Axel · September 23, 2019, 8:59am

That would test whether your generator reproduces the Landau distribution, but no whether the generator is a good one - what people call the “randomness” or “quality”. For the latter there is a famous, dedicated test suite, see https://webhome.phy.duke.edu/~rgb/General/dieharder.php

But maybe that’s not what you actually want to do and I’m misunderstanding which problem you try to solve?

federica · September 28, 2019, 10:18am

Hi Axel, thanks a lot for your reply.

I think the diehard tests are used to test randomness in uniform distributions. The problem here is that I need to test randomness for some numbers following the Landau distribution.

So I thought I might use two different generators, with two different seeds, in order to generate two separated distributions. Then I can compare them with the chi-square test or the KS test, and I expect to be able to conclude that the two datasets follow the same distribution.

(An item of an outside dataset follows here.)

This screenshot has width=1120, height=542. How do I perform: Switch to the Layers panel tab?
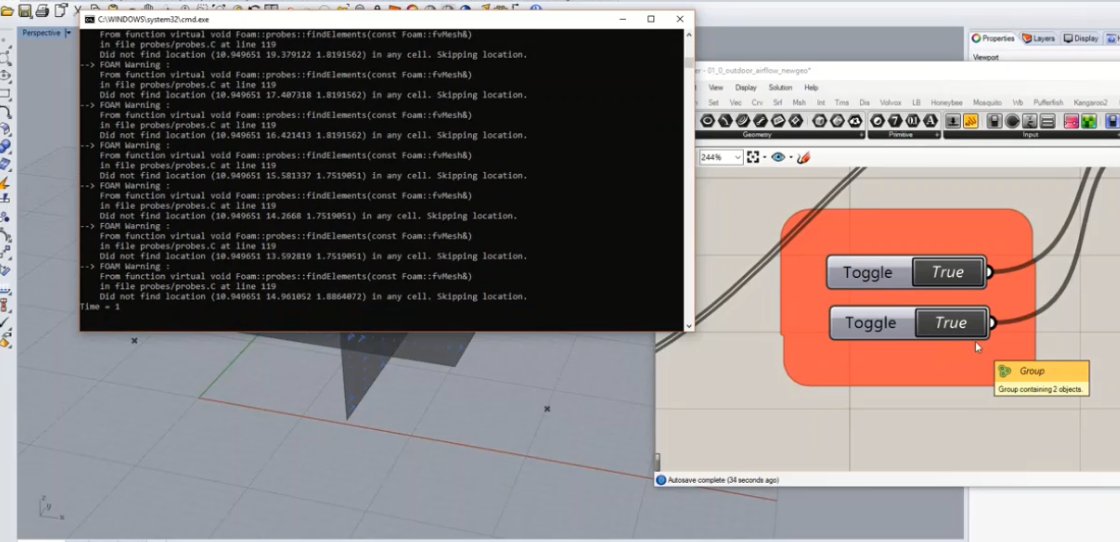(1038, 39)
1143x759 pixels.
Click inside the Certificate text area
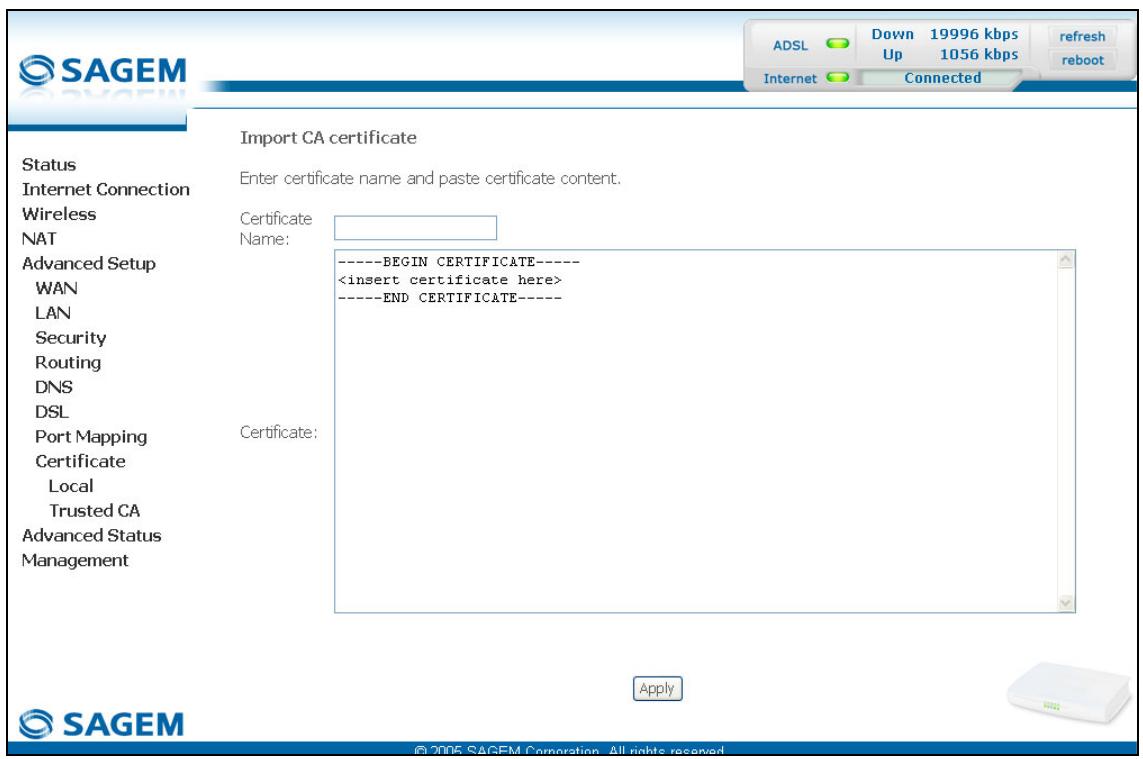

I thought that might be a way to test my generator because, if everything is working properly, the distribution it generates should be independent from the seed.

I’m not comparing the generated numbers with the theoretical Landau distribution, but the two generated datasets among themselves.

Axel · September 28, 2019, 12:13pm

Then you’re testing how well they reproduce a distribution. That’s of course a totally reasonable goal, but not a measure of the quality of the PRNG. Think of a “random number generator” that produces numbers by scanning the Landau distribution from the lower to the upper end: you can predict the numbers, yet it reproduces the Landau distribution perfectly.